** DATA FOR THIS EXERCISE follows **
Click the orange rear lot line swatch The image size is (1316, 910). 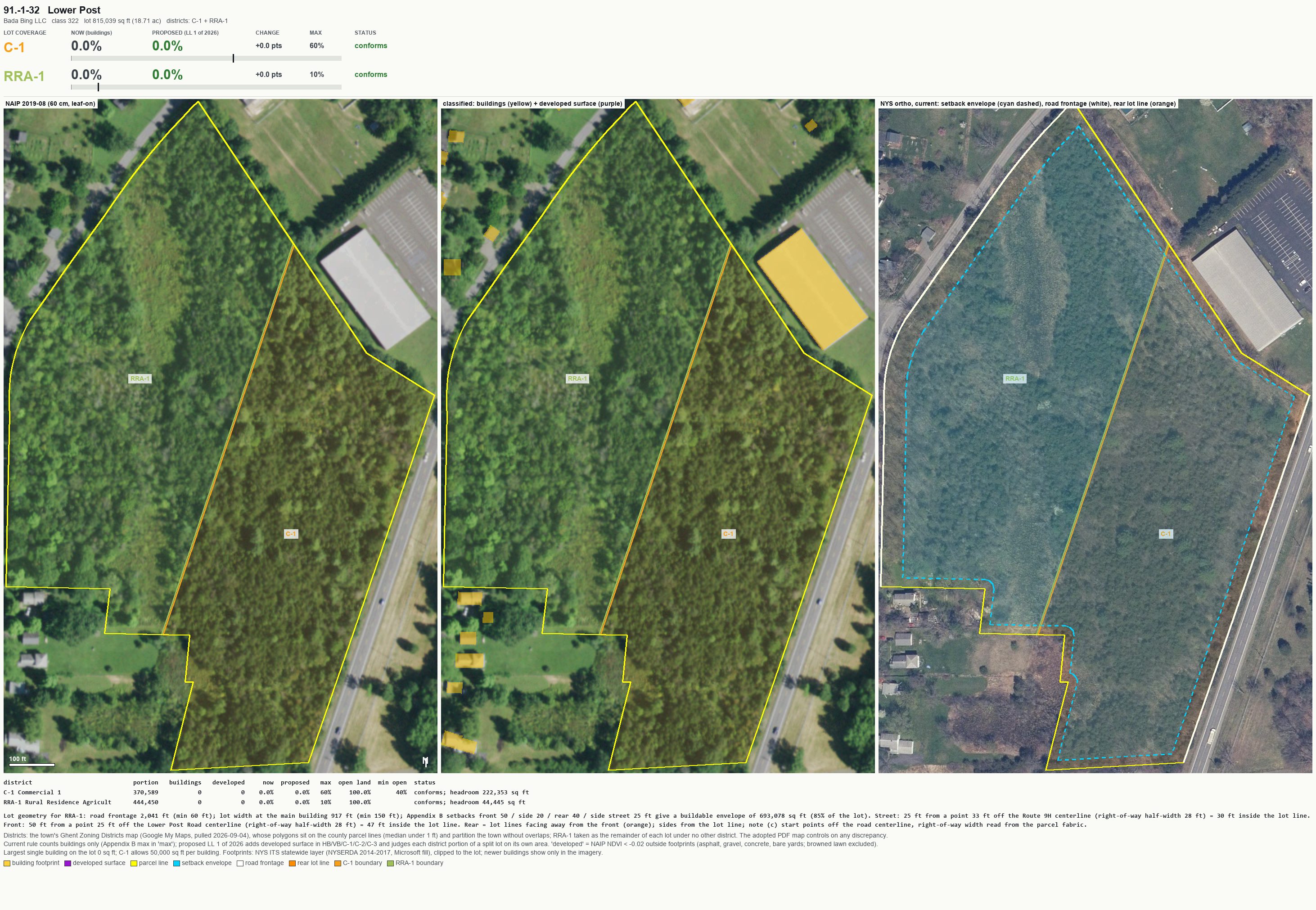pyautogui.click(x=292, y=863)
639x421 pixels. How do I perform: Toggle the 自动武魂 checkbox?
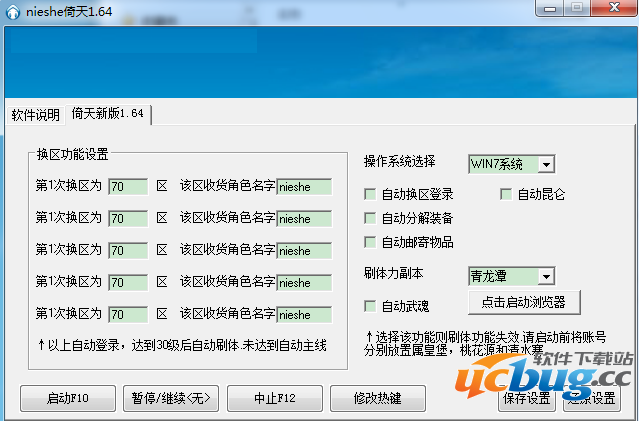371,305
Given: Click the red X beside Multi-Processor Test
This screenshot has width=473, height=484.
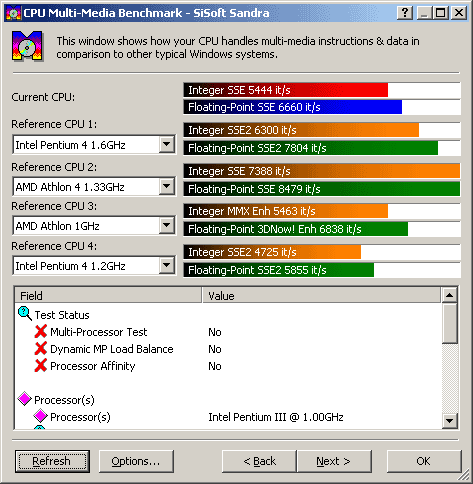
** End of DATA FOR THIS EXERCISE **
TASK ITEM:
The lines from the one containing "Given: Click the" through the final line of the data are to be repeated exactly, with both ends included and all pictures left out.

RESULT OF THIS EXERCISE:
Given: Click the red X beside Multi-Processor Test
This screenshot has width=473, height=484.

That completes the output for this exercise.